What threw me was the fact that 5 of our Macs wouldn’t boot from the FireWire drive containing the clone, while the others were perfectly happy. The bad ones would see the FW volume, start to boot from it, then hang. Took half a day and several false starts to figure out that this was a Mac firmware problem. Updating firmware throughout the lab allowed all machines to boot from FW.

Our army of clones is almost complete, bwa ha ha ha ha!!!

January 17th, 2003

SliMP3

Have been lusting after a SliMP3 home stereo MP3 component for nearly a year, and finally ordered one during MacWorld. Couldn’t resist the show discount, which left it costing almost exactly what I earned for my PHP/MySQL appearance. A fair trade. We’ve been playing it pretty much constantly for the past few days. Read on for impressions so far.

Music: John Zorn and Luli Shioi :: Kleine Leutnant Des Lieben Gottes, Der

(more…)

January 16th, 2003

Kids, Kids

Didn’t see it, but heard that CNN has accused FOX of wanting to “own coverage of the war” – which is probably true, but even if so, CNN would do better to inspire by example and rise above the pettiness than to engage in public fisticuffs. In response, Fox apparently ran an ad in the NY Times denying that they were interested in owning the story. On the brink of war, our two primary news outlets are having a credibility war.

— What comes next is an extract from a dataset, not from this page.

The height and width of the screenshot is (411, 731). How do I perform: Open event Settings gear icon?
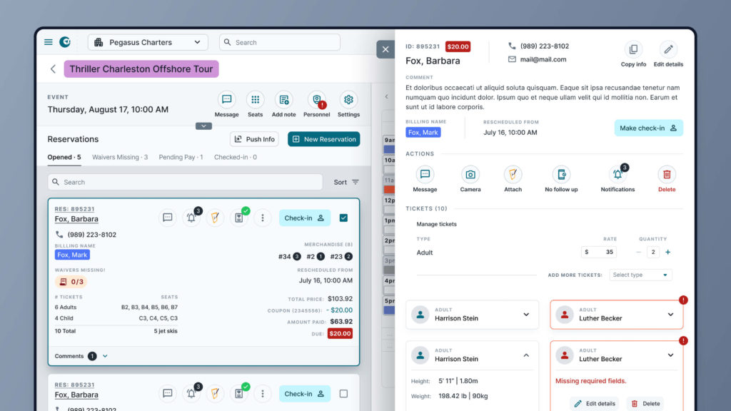point(348,100)

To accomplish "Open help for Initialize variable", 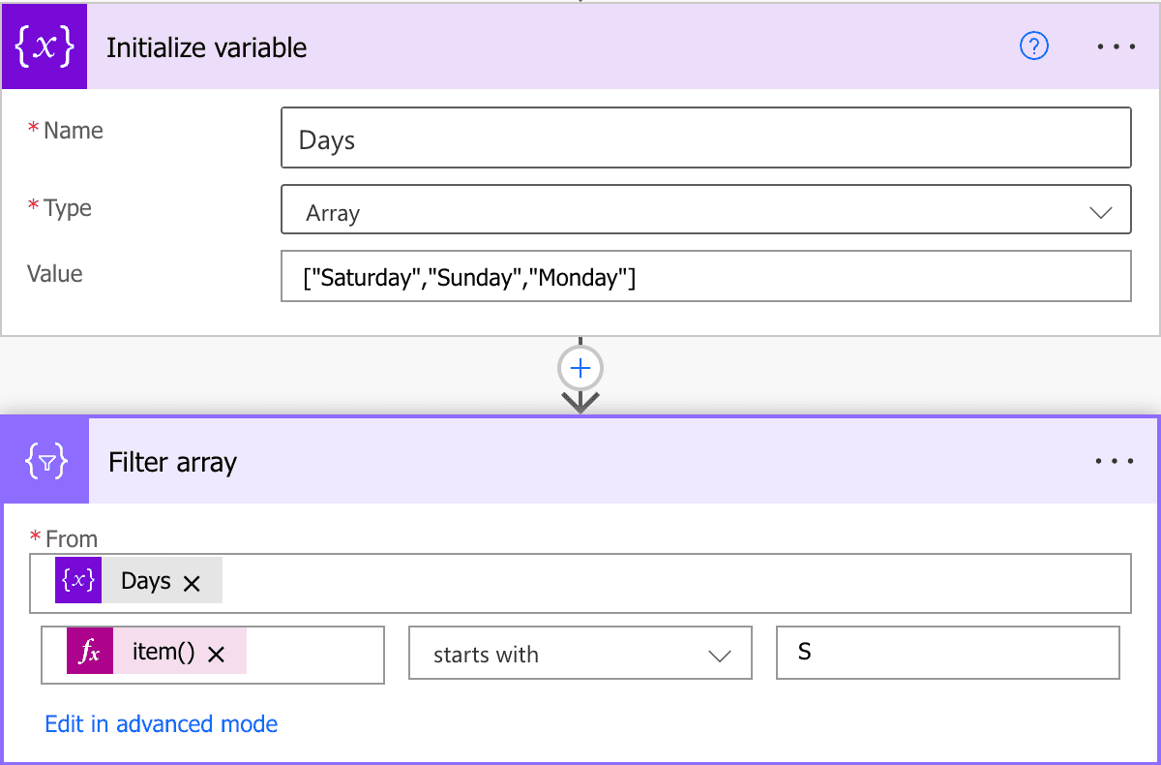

Except that instead of both outlets proving themselves with quality of coverage, they try to convince us by shouting more loudly than the other “Over here! Look at us! We’re the credible ones!”

This may be our most post-modern war yet!

Benjamin corrects me: “Actually, CNN proclaimed itself as wanting to “own the story.” The full page Fox add in the NYT was answering to that by saying “We report. You decide.” The implication is that they (Fox) wold not be so arrogant as to want to own the story because after all Fox is fair and balanced.

That’s what I get for posting things I didn’t experience first-hand. :(

Music: The Last Poets :: White Man’s Got A God Complex
January 15th, 2003

Shut Up and Code

I am fortunate that the “Shut Up and Code” mantra does not affect my current job (much). I actually am consulted in most technology decisions, and implementations often follow my recommendations. But I’ve seen this at more than one organization:

The “shut up and code” philosophy is nothing new — I’ve seen it since becoming a developer in 1984. The “shut up and code” philosophy dictates that the IT manager first asks developers for input into what tools they will use, then disregards all that advice in favor of advice from one of his golf buddies.
Music: Lyres :: I’ll Try Anyway
January 15th, 2003

Full Frontal (Well, Semi)

Watching a show on Discovery about nurture / nature, and at one point the camera ends up, as it tends to do in so many documentaries, in sub-Saharan Africa. Observing a tribe of villagers going about their dailies, we see several women without tops, breasts swinging freely … during prime time … and not on Pay-Per-View. What circumstances make full-frontal prime-time female nudity kosher? Can you imagine suddenly seeing the breasts of any American female sitcom character? Front page news. If a culture is sufficiently removed from the mainstream, we treat them with different rules. You can’t explain this by saying that tribal women don’t mind being seen without garments – there are plenty of Western women who feel the same, but that fact doesn’t lift the taboo.